SHORT PROBLEM: Arrange the lines of the material below as a JSON list of strings, one string per line, leaving out blank lines.

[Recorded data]
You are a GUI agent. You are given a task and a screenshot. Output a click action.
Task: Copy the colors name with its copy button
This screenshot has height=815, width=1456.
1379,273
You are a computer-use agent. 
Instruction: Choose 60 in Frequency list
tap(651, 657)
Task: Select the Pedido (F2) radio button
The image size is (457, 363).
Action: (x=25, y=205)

SOLUTION FOR THIS PROBLEM:
[
  "You are a GUI agent. You are given a task and a screenshot. Output a click action.",
  "Task: Copy the colors name with its copy button",
  "This screenshot has height=815, width=1456.",
  "1379,273",
  "You are a computer-use agent. ",
  "Instruction: Choose 60 in Frequency list",
  "tap(651, 657)",
  "Task: Select the Pedido (F2) radio button",
  "The image size is (457, 363).",
  "Action: (x=25, y=205)"
]